*Aim*: Copy every row below exactly as it appears, leaving out the pictures.

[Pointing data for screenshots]
━━━━━━━━━━━━━━━━━━━━━━━━━━━━━━

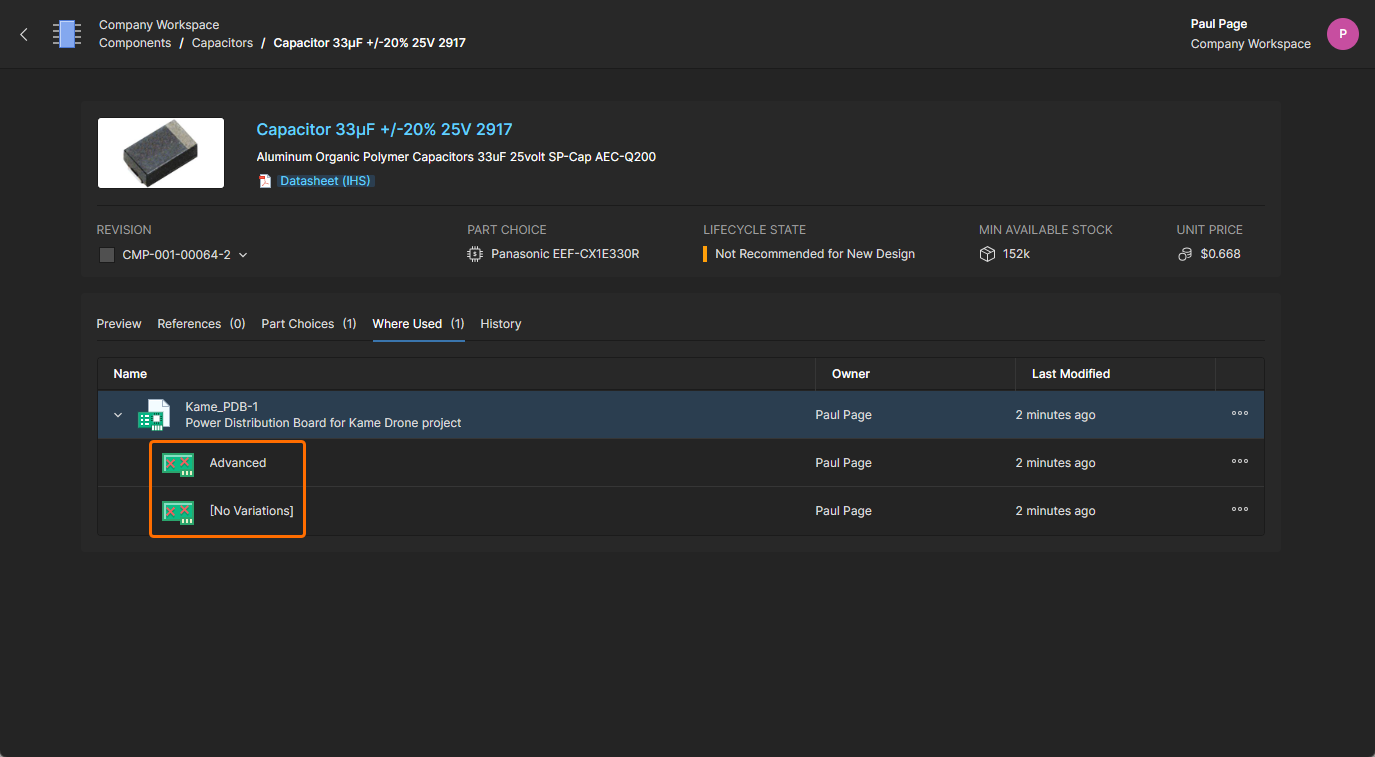Go to Capacitors in breadcrumb

pos(222,43)
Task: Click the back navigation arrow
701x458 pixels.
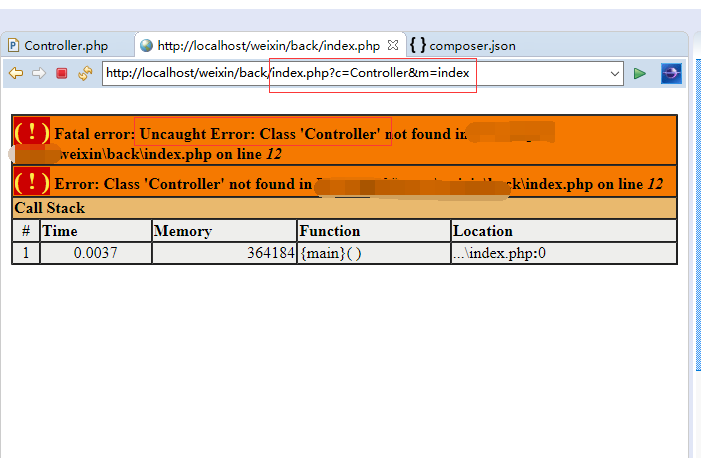Action: [x=16, y=73]
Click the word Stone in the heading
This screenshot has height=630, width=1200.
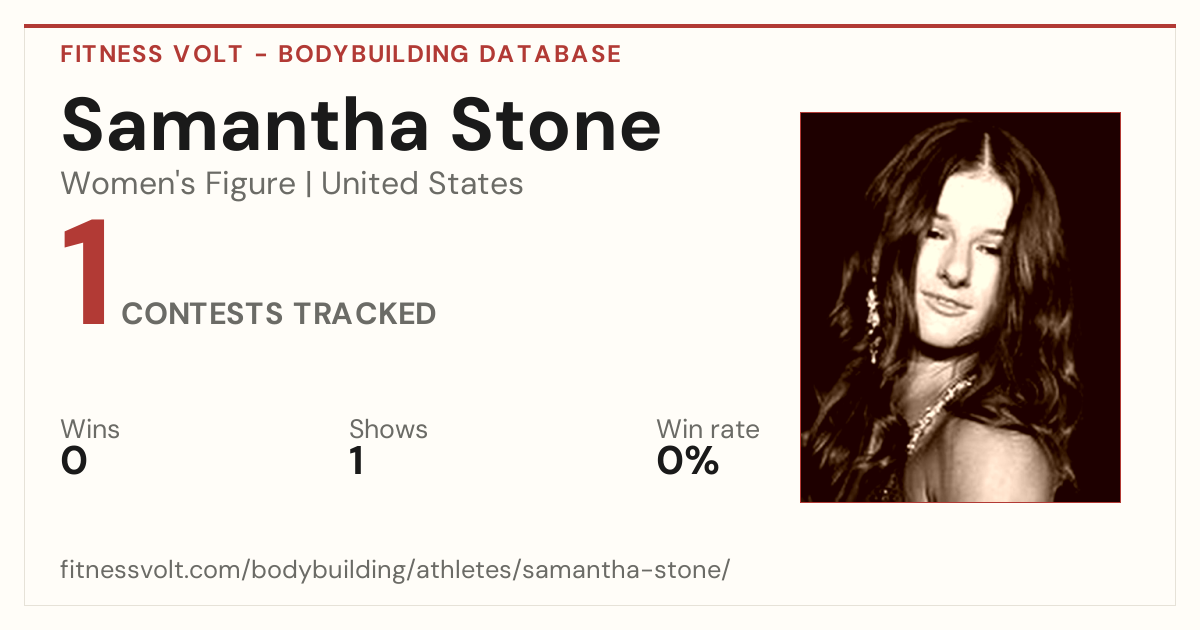pyautogui.click(x=556, y=124)
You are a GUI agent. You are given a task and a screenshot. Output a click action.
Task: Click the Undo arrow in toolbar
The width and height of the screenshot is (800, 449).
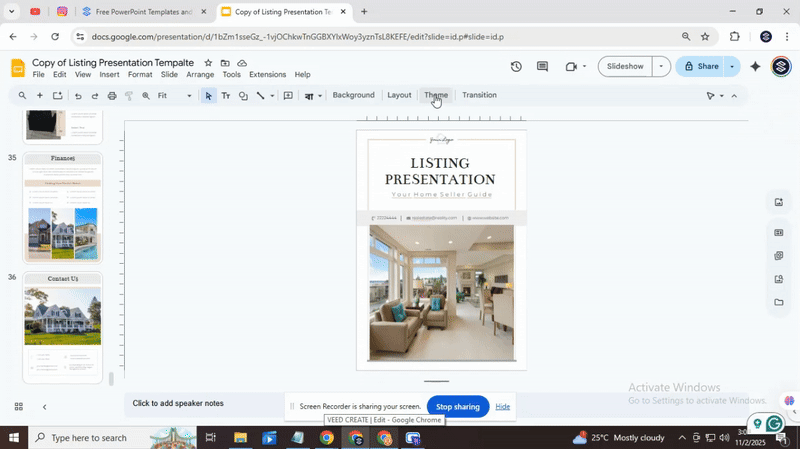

━━━━━━━━━━━━━━━━━━━━━━━━━━━━━━

*In response*:
Go to Capacitors in breadcrumb

pos(222,43)
Task: Click the back navigation arrow
701x458 pixels.
Action: [x=16, y=73]
Click the word Stone in the heading
This screenshot has height=630, width=1200.
pyautogui.click(x=556, y=124)
You are a GUI agent. You are given a task and a screenshot. Output a click action.
Task: Click the Undo arrow in toolbar
The width and height of the screenshot is (800, 449).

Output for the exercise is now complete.